97. En atención al número de denuncias presentadas por el señor Carlos por la conducta de amenazas[78] y la falta de avances significativos en las investigaciones adelantadas por la Fiscalía General de la Nación, la Corte encuentra necesario advertir a dicha entidad acerca de su deber -en cumplimiento de los derechos a la justicia efectiva referidos en el fundamento 50 y de lo ordenado en el numeral décimo séptimo del resolutivo de la sentencia SU-546 de 2023[79]- de adoptar las medidas necesarias para impulsar las investigaciones que correspondan.

98. Finalmente, se ordenará la desvinculación de las demás autoridades y dependencias vinculadas en el presente trámite, tras constatar su falta de legitimación por pasiva.

Cuestión final

99. Al pronunciarse sobre la impugnación presentada por la UNP, la autoridad judicial de segunda instancia resolvió negar el amparo indicando, entre otras cosas, que dentro del expediente no obraba la solicitud del 9 de julio de 2024, por medio de la cual, según el actor, la UNP ordenaba desmontar sus medidas de protección.

100. La Corte encuentra necesario destacar las especiales competencias del juez de tutela a efectos de precisar lo que ha ocurrido y, a partir de ello, definir si procede o no el amparo. Resulta entonces inadmisible que el juez de segunda instancia no hubiera adelantado actuación probatoria alguna con el propósito de verificar la alegación del accionante, según la cual la UNP estaría procediendo indebidamente con el desmonte de su esquema de protección. En concreto, la Sentencia T-255 de 2015 señaló “que el juez de tutela está revestido de amplias facultades oficiosas que debe asumir de manera activa para brindar una adecuada protección a los derechos constitucionales presuntamente conculcados”. De este modo se encuentra habilitado para “decretar y practicar de oficio las pruebas que resulten necesarias para despejar la incertidumbre fáctica y jurídica que se cierna sobre la verdad real materia de examen”.

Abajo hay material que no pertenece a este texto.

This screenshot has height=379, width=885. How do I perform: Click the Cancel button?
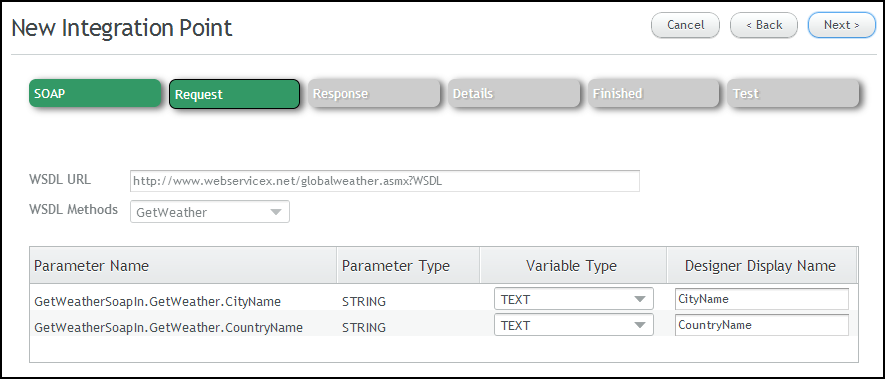685,25
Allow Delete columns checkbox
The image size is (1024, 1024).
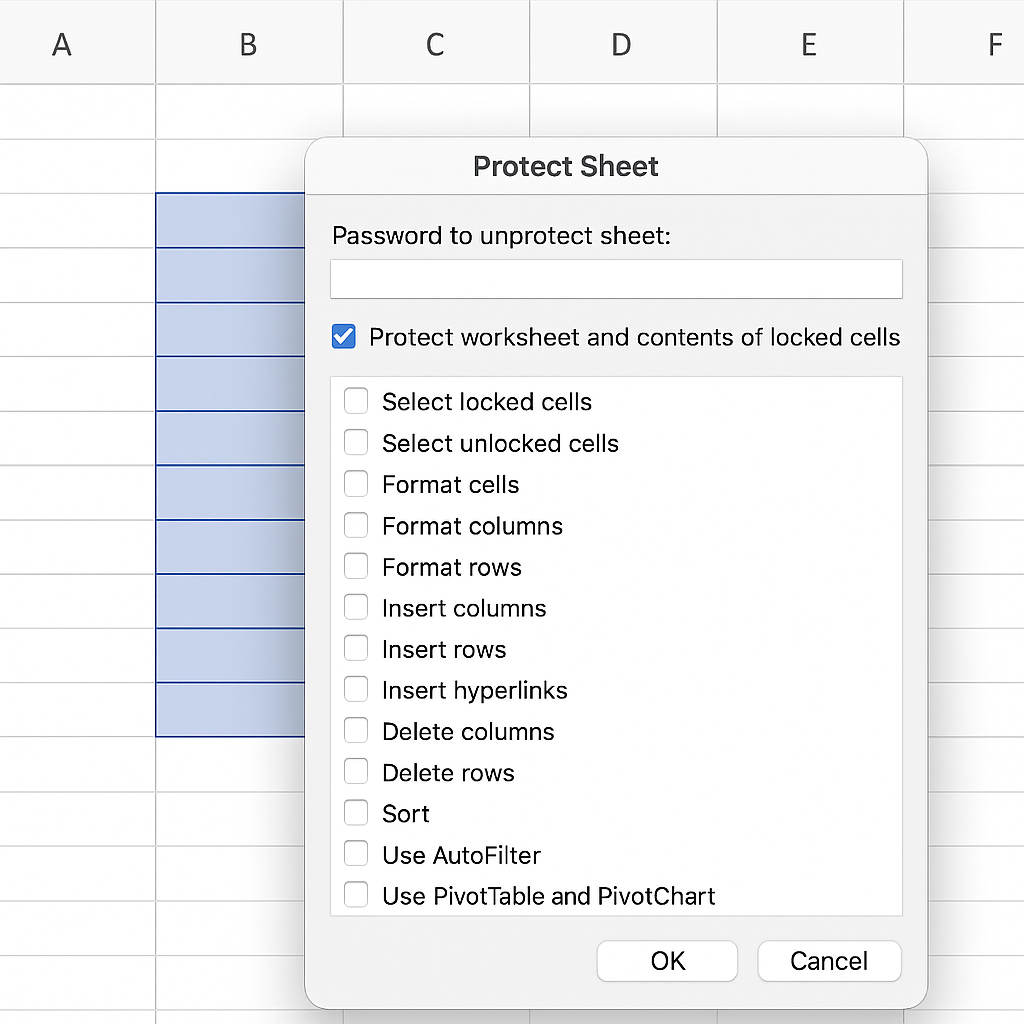[x=356, y=731]
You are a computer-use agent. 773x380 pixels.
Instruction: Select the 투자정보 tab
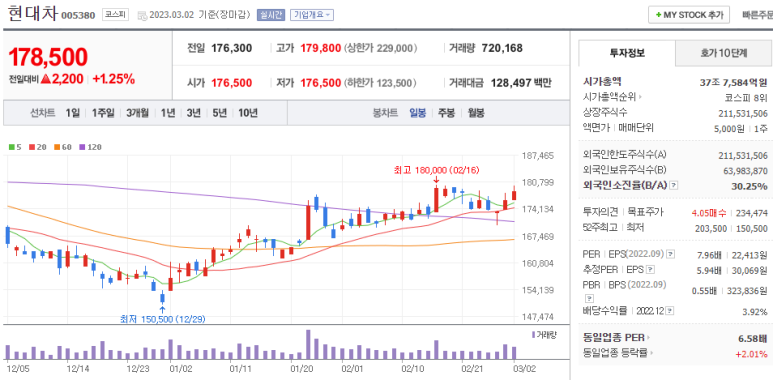(627, 53)
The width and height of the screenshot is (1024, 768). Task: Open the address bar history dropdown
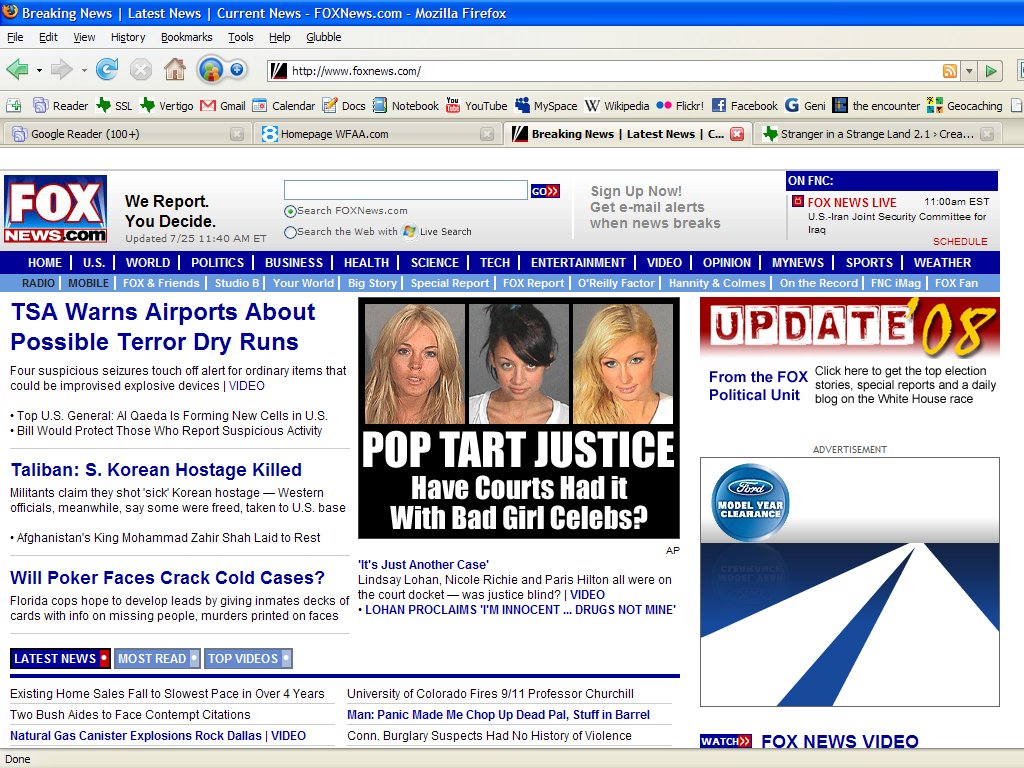pos(968,71)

101. La Sala llama la atención de la autoridad judicial mencionada para que, en lo sucesivo, adapte sus actuaciones al criterio atrás fijado, en garantía de los derechos fundamentales de los ciudadanos que acuden al mecanismo de amparo. Ello resulta especialmente urgente cuando se trata de sujetos pertenecientes a la población líder y defensora de derechos humanos, quienes viven una situación especialmente compleja y dolorosa.